Transcribe the following records in full, exactly as shown.

→ INFORMATION:

----------------------------------------

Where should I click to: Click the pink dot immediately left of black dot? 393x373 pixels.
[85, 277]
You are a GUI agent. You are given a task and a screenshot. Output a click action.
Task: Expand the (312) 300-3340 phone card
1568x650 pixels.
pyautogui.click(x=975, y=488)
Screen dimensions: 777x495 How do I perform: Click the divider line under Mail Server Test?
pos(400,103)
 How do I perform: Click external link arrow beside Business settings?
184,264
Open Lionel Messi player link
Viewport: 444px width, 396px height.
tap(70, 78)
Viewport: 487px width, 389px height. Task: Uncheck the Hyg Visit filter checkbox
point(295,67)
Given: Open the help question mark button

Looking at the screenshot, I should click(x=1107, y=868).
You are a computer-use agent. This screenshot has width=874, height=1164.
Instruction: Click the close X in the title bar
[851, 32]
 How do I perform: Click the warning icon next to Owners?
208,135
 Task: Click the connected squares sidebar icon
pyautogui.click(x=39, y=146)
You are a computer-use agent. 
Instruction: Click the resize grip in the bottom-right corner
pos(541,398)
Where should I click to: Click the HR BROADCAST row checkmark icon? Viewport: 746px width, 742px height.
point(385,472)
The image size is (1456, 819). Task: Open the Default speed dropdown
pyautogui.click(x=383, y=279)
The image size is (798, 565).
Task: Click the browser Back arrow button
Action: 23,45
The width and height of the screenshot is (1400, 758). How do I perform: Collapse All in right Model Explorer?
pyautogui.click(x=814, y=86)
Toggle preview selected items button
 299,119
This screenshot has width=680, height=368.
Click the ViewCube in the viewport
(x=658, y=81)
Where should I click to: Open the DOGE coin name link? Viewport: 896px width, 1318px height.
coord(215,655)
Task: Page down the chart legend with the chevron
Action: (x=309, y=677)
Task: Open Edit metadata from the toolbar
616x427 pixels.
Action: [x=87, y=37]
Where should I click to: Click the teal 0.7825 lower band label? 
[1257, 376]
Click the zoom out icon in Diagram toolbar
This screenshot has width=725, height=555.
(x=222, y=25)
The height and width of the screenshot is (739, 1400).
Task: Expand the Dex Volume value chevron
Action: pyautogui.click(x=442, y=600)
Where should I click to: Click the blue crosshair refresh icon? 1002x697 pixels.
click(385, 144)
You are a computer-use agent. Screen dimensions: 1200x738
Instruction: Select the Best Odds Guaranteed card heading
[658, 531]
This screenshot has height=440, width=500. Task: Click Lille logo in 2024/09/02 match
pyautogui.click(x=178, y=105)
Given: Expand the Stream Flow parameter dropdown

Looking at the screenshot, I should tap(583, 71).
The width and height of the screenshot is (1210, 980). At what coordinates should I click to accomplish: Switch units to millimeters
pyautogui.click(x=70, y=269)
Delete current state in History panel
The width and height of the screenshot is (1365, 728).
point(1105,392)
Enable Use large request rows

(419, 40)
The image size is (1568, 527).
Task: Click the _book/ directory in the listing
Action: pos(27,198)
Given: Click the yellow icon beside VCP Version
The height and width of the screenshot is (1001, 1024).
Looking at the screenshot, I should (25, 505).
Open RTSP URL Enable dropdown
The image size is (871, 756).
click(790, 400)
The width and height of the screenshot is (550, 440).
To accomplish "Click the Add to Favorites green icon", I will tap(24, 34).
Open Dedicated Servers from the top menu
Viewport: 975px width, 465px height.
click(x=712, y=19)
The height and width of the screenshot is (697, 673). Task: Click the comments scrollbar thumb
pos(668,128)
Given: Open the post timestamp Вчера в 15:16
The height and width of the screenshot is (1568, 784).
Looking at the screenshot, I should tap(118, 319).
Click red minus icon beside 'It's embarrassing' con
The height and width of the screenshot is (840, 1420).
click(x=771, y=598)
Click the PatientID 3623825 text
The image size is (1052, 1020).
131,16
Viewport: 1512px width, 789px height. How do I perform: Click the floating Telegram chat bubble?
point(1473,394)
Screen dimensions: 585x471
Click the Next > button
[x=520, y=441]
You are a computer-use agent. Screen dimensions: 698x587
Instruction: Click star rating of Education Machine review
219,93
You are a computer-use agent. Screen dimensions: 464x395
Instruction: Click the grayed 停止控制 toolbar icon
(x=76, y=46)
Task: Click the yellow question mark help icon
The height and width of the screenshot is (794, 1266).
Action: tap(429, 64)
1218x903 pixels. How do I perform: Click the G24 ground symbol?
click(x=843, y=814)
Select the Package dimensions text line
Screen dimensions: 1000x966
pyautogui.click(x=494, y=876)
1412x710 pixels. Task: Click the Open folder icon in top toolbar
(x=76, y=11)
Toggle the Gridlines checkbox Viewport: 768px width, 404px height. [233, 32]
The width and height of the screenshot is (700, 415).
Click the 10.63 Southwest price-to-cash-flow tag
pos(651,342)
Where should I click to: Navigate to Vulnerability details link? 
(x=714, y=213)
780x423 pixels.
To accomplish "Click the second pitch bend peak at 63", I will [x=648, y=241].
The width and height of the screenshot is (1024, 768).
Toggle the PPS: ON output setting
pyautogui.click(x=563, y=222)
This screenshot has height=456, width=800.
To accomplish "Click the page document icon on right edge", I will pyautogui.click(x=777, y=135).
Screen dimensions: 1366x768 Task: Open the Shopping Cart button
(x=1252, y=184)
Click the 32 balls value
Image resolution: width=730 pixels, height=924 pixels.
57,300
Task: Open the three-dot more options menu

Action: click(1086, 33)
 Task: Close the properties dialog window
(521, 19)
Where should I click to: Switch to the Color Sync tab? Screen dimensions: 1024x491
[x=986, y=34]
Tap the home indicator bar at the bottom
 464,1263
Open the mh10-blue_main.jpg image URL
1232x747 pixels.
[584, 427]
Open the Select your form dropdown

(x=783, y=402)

----------------------------------------

→ PROBLEM SOLUTION:
Where should I click to: Click the pink dot immediately left of black dot? 393x373 pixels.
[85, 277]
You are a GUI agent. You are given a task and a screenshot. Output a click action.
Task: Expand the (312) 300-3340 phone card
1568x650 pixels.
pyautogui.click(x=975, y=488)
Screen dimensions: 777x495 How do I perform: Click the divider line under Mail Server Test?
pos(400,103)
 How do I perform: Click external link arrow beside Business settings?
184,264
Open Lionel Messi player link
Viewport: 444px width, 396px height.
tap(70, 78)
Viewport: 487px width, 389px height. Task: Uncheck the Hyg Visit filter checkbox
point(295,67)
Given: Open the help question mark button

Looking at the screenshot, I should click(x=1107, y=868).
You are a computer-use agent. This screenshot has width=874, height=1164.
Instruction: Click the close X in the title bar
[851, 32]
 How do I perform: Click the warning icon next to Owners?
208,135
 Task: Click the connected squares sidebar icon
pyautogui.click(x=39, y=146)
You are a computer-use agent. 
Instruction: Click the resize grip in the bottom-right corner
pos(541,398)
Where should I click to: Click the HR BROADCAST row checkmark icon? Viewport: 746px width, 742px height.
point(385,472)
The image size is (1456, 819). Task: Open the Default speed dropdown
pyautogui.click(x=383, y=279)
The image size is (798, 565).
Task: Click the browser Back arrow button
Action: 23,45
The width and height of the screenshot is (1400, 758). How do I perform: Collapse All in right Model Explorer?
pyautogui.click(x=814, y=86)
Toggle preview selected items button
 299,119
This screenshot has width=680, height=368.
Click the ViewCube in the viewport
(x=658, y=81)
Where should I click to: Open the DOGE coin name link? Viewport: 896px width, 1318px height.
coord(215,655)
Task: Page down the chart legend with the chevron
Action: (x=309, y=677)
Task: Open Edit metadata from the toolbar
616x427 pixels.
Action: [x=87, y=37]
Where should I click to: Click the teal 0.7825 lower band label? 
[1257, 376]
Click the zoom out icon in Diagram toolbar
This screenshot has width=725, height=555.
(x=222, y=25)
The height and width of the screenshot is (739, 1400).
Task: Expand the Dex Volume value chevron
Action: pyautogui.click(x=442, y=600)
Where should I click to: Click the blue crosshair refresh icon? 1002x697 pixels.
click(385, 144)
You are a computer-use agent. Screen dimensions: 1200x738
Instruction: Select the Best Odds Guaranteed card heading
[658, 531]
This screenshot has height=440, width=500. Task: Click Lille logo in 2024/09/02 match
pyautogui.click(x=178, y=105)
Given: Expand the Stream Flow parameter dropdown

Looking at the screenshot, I should tap(583, 71).
The width and height of the screenshot is (1210, 980). At what coordinates should I click to accomplish: Switch units to millimeters
pyautogui.click(x=70, y=269)
Delete current state in History panel
The width and height of the screenshot is (1365, 728).
point(1105,392)
Enable Use large request rows

(419, 40)
The image size is (1568, 527).
Task: Click the _book/ directory in the listing
Action: pos(27,198)
Given: Click the yellow icon beside VCP Version
The height and width of the screenshot is (1001, 1024).
Looking at the screenshot, I should (25, 505).
Open RTSP URL Enable dropdown
The image size is (871, 756).
click(790, 400)
The width and height of the screenshot is (550, 440).
To accomplish "Click the Add to Favorites green icon", I will tap(24, 34).
Open Dedicated Servers from the top menu
Viewport: 975px width, 465px height.
click(x=712, y=19)
The height and width of the screenshot is (697, 673). Task: Click the comments scrollbar thumb
pos(668,128)
Given: Open the post timestamp Вчера в 15:16
The height and width of the screenshot is (1568, 784).
Looking at the screenshot, I should tap(118, 319).
Click red minus icon beside 'It's embarrassing' con
The height and width of the screenshot is (840, 1420).
click(x=771, y=598)
Click the PatientID 3623825 text
The image size is (1052, 1020).
131,16
Viewport: 1512px width, 789px height. How do I perform: Click the floating Telegram chat bubble?
point(1473,394)
Screen dimensions: 585x471
Click the Next > button
[x=520, y=441]
You are a computer-use agent. Screen dimensions: 698x587
Instruction: Click star rating of Education Machine review
219,93
You are a computer-use agent. Screen dimensions: 464x395
Instruction: Click the grayed 停止控制 toolbar icon
(x=76, y=46)
Task: Click the yellow question mark help icon
The height and width of the screenshot is (794, 1266).
Action: tap(429, 64)
1218x903 pixels. How do I perform: Click the G24 ground symbol?
click(x=843, y=814)
Select the Package dimensions text line
Screen dimensions: 1000x966
pyautogui.click(x=494, y=876)
1412x710 pixels. Task: Click the Open folder icon in top toolbar
(x=76, y=11)
Toggle the Gridlines checkbox Viewport: 768px width, 404px height. [233, 32]
The width and height of the screenshot is (700, 415).
Click the 10.63 Southwest price-to-cash-flow tag
pos(651,342)
Where should I click to: Navigate to Vulnerability details link? 
(x=714, y=213)
780x423 pixels.
To accomplish "Click the second pitch bend peak at 63", I will [x=648, y=241].
The width and height of the screenshot is (1024, 768).
Toggle the PPS: ON output setting
pyautogui.click(x=563, y=222)
This screenshot has height=456, width=800.
To accomplish "Click the page document icon on right edge", I will pyautogui.click(x=777, y=135).
Screen dimensions: 1366x768 Task: Open the Shopping Cart button
(x=1252, y=184)
Click the 32 balls value
Image resolution: width=730 pixels, height=924 pixels.
57,300
Task: Open the three-dot more options menu

Action: click(1086, 33)
 Task: Close the properties dialog window
(521, 19)
Where should I click to: Switch to the Color Sync tab? Screen dimensions: 1024x491
[x=986, y=34]
Tap the home indicator bar at the bottom
 464,1263
Open the mh10-blue_main.jpg image URL
1232x747 pixels.
[584, 427]
Open the Select your form dropdown

(x=783, y=402)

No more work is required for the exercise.